Editorial

‘Starter Marriage’: Buzzword for early divorce

By James A. Smith, Sr.
Executive Editor

Published: February 14, 2002

Marriages between twentysomethings that fail in less than five years and produce no children has gained a new, chic moniker — "Starter Marriages" — which is also the title of a new book, The Starter Marriage and The Future of Matrimony.

Written by social demographer Pamela Paul, an editor with American Demographics magazine and one who has lived through her own starter marriage, the book has received a steady drumbeat of media attention since late January when it was released with notices in such major publications as The Washington Post, Time magazine and USA Today. The problem, according to Paul who divorced at 28 years of age after less than one year of marriage, is that these Generation X couples (children of the Baby Boomers who ushered in the age of no-fault divorce) choose marriage because American culture pressures them into it with the fanfare of engagement and large, celebratory weddings, generally with no thought of what is to follow. She calls this "matrimania."

Paul adds, "Pop culture is packed with new starter marriage icons," citing as examples entertainers Drew Barrymore, Uma Thurman and Angelina Jolie. (Since when has Hollywood been known as a model for marital bliss?) Starter marriages are often composed of children of divorce who get little or no guidance from their divorced parents to help them avoid marital break-ups themselves.

Paul describes one such victim of starter marriages in a book excerpt on the ABC News website. Isabel, a public relations executive from a New York suburb who married at 25 and divorced at 26, says that she focused all her attention during the year-and-one-half engagement on the wedding event and the marriage quickly soured, although the warning signs were there throughout the engagement. "I rushed to get married. My marriage was an unfortunate mistake, and it wasn’t worth saving because we were not meant to be."

"But starter marriages are not to be glamorized or trivialized," Paul writes. "To those who’ve had one, the very term ‘starter marriage’ can sound dismissive and, frankly, demeaning."

Really? How about this one? A 26—year—old who divorced after one year of marriage told ABC’s "Good Morning America," "I view the marriage as a rehearsal.
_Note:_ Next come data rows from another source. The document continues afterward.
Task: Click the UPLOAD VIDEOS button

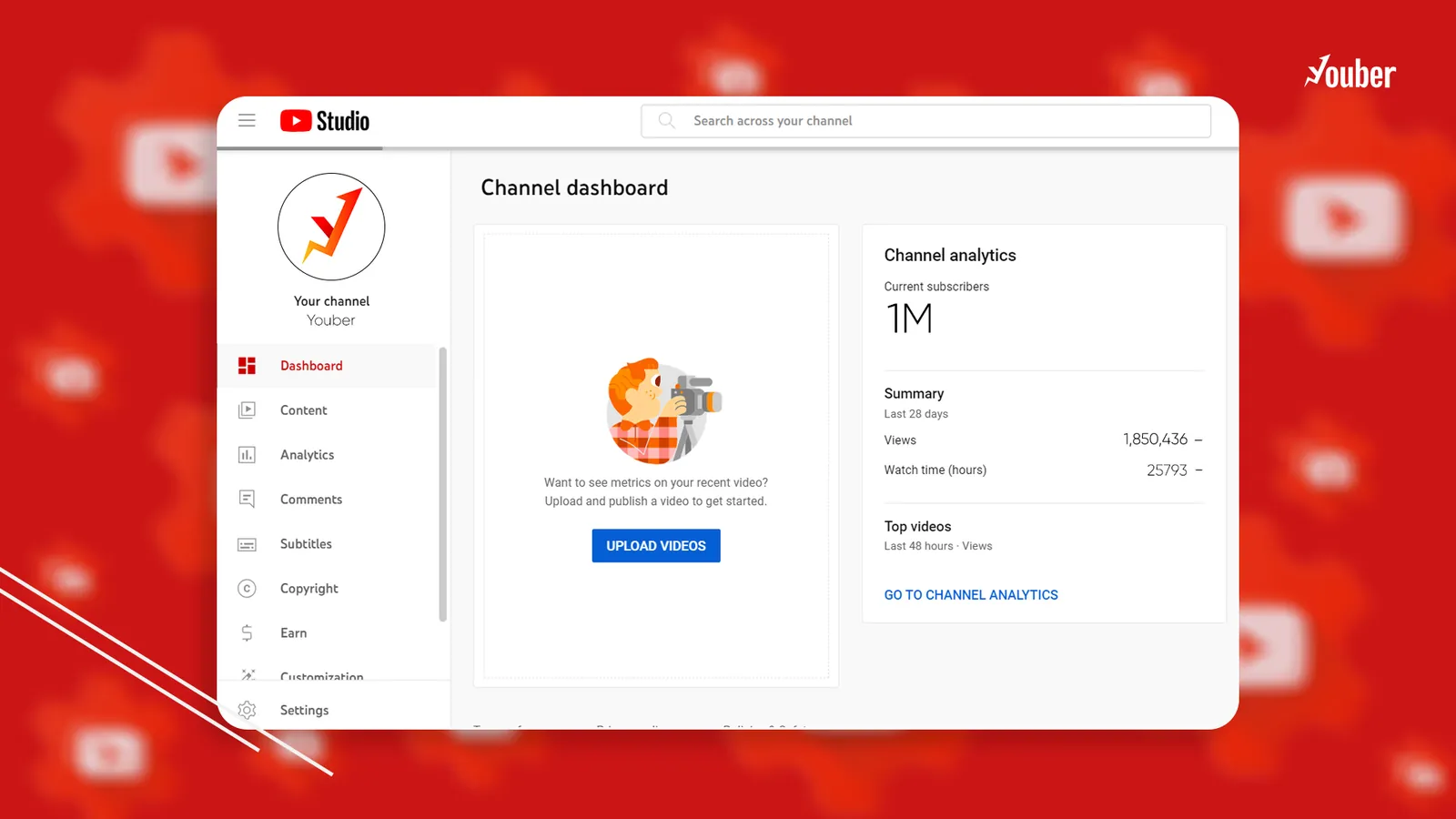Action: [656, 546]
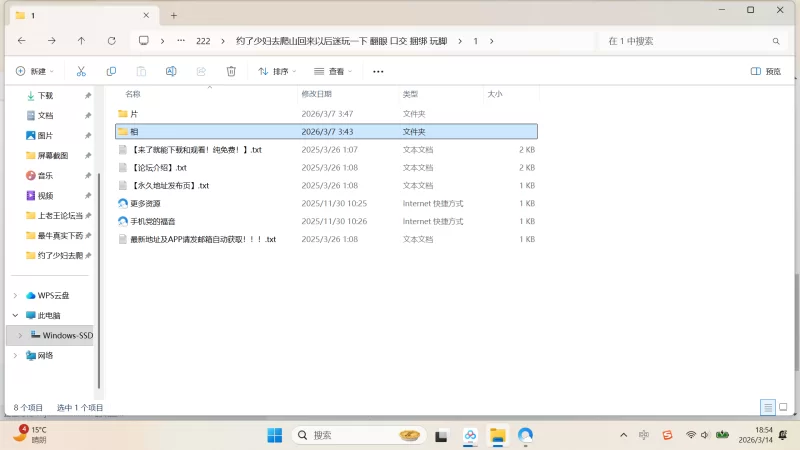Open the see more (...) toolbar menu
Screen dimensions: 800x450
378,71
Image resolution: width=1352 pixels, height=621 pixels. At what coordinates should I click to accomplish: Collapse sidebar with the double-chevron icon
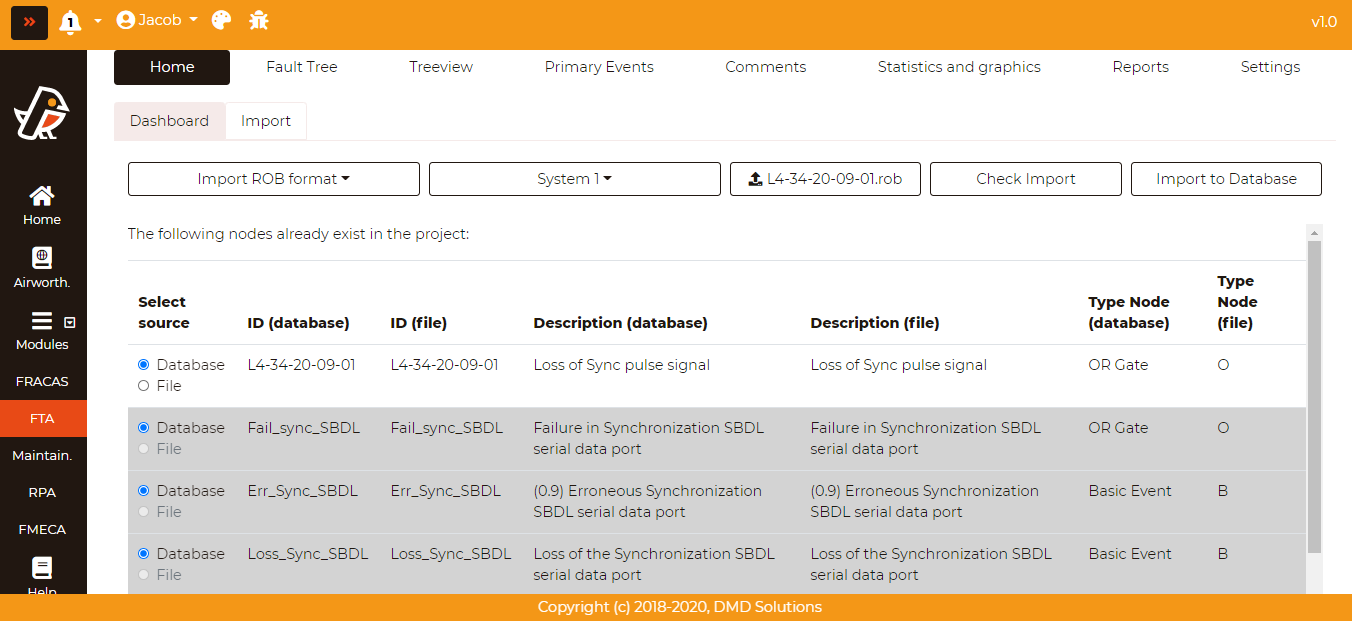[x=29, y=21]
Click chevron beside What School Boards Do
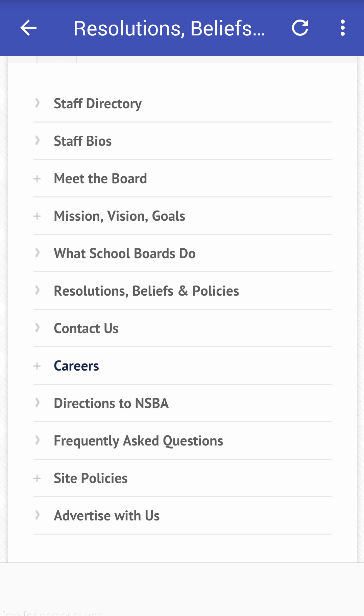 (x=37, y=253)
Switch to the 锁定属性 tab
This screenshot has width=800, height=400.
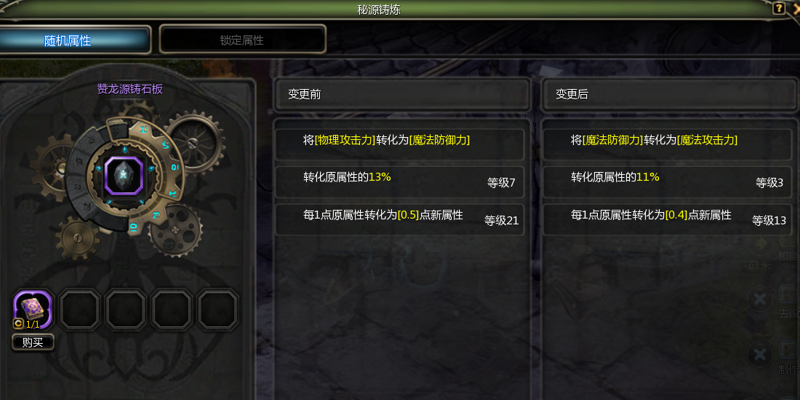(x=242, y=40)
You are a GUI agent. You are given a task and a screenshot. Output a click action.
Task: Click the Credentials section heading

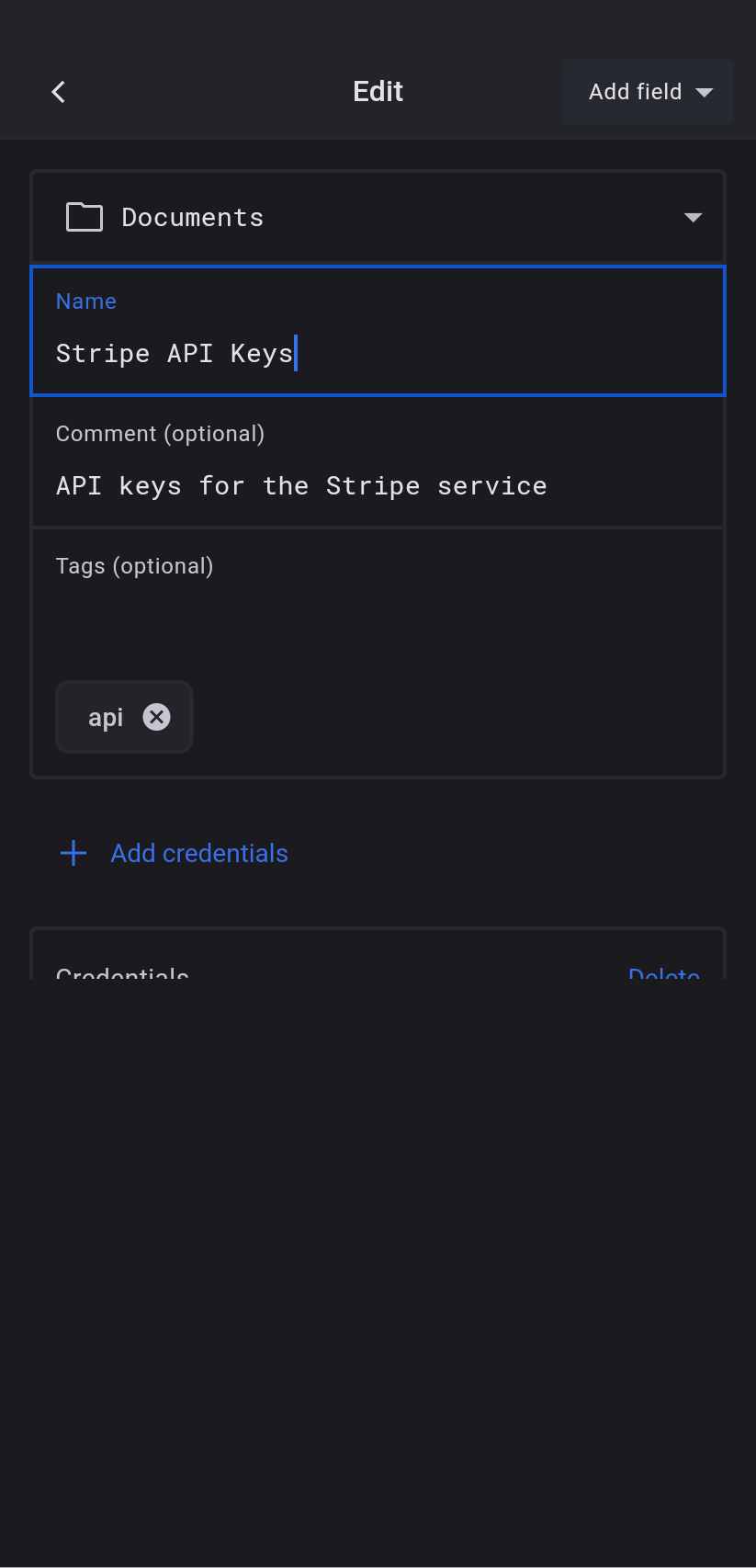[x=122, y=972]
Now I am ready to play the part better because I can expect more of people and they can expect more of me. … We, as generation Xers, live in a culture of new beginnings where we can fix anything."

Paul, who claims that Generation X holds "marriage in unusually high regard," chafes at the comparison of starter marriages to starter homes — a first home the buyer realizes does not meet all his or her needs, requires a great deal of work and will not be the one he or she dies in. "You accept these faults and make certain compromises knowing that you’ll only be there temporarily or that you’ll improve it," Paul writes. "The difference between starter marriage and a starter home is that virtually nobody who enters a starter marriage thinks he’s in it for the short term and will eventually upgrade to a better marriage."
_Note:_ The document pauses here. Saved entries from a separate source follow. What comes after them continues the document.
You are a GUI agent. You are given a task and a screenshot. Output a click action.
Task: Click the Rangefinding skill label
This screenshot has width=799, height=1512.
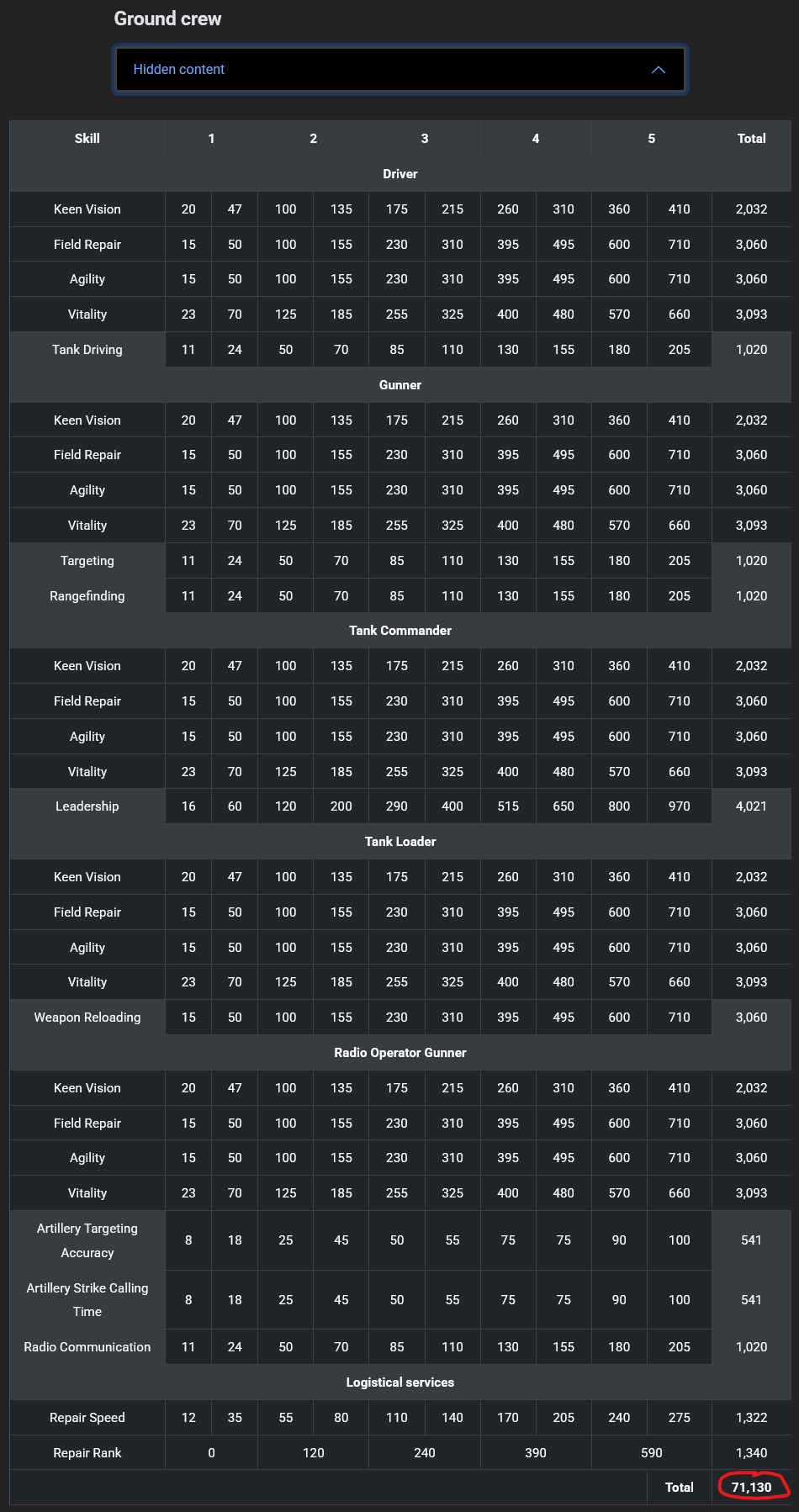pyautogui.click(x=87, y=596)
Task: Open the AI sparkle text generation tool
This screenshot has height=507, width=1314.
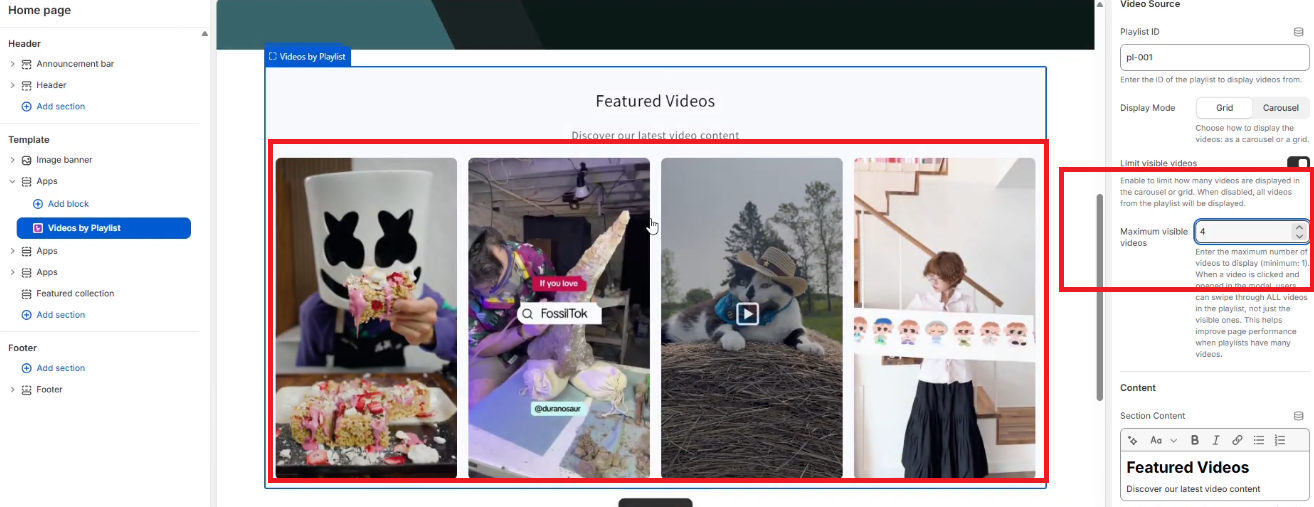Action: click(x=1133, y=440)
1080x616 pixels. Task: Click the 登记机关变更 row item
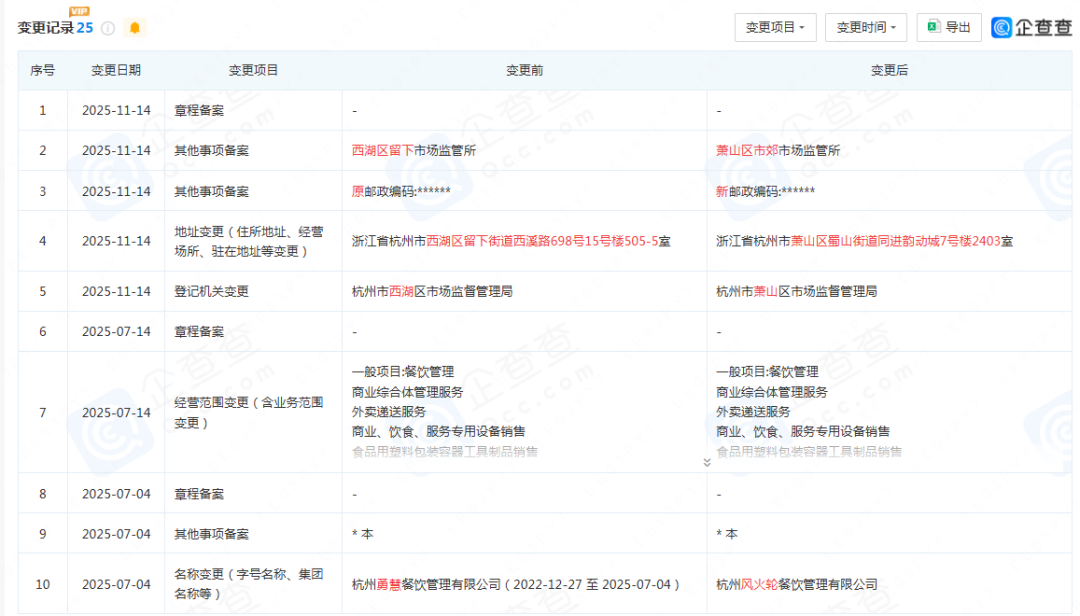tap(211, 292)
Still, she argues that "a better understanding of marriage" is needed with the support of parents, religious leaders and married peers who can reduce unrealistic expectations for lifelong wedded bliss, USA Today reports. Of course, there are plenty people who affirm Paul’s analysis. Harvard historian Nancy F. Cott argues that the idea of lifelong monogamy is a fairly recent concept promoted by Christianity, the Washington Post reports. "We can’t assume that lifelong marriage is still the best model for our society," Cott says.

Chafe as Paul might, her book trivializes marriage with a new market-tested buzzword meant to offer victimhood status to young people who have followed the failed pattern of their parents in matrimony. David Popenoe of the National Marriage Project told USA Today that labeling starter marriage as a trend is unhelpful because "it establishes marriage as a low-commitment relationship, and that is exactly what most people do not want." Maggie Gallagher, the author of The Case for Marriage, adds, "There is no need to redefine this as starter marriages. The more you think of it that way, the less you think of it as a permanent bond."

With more than four out of 10 marriages ending in divorce in America and marital break-up the center of many family maladies, there is little need for further encouragement of this destructive trend. Call it what Paul likes, starter marriage is just another name for likely divorce.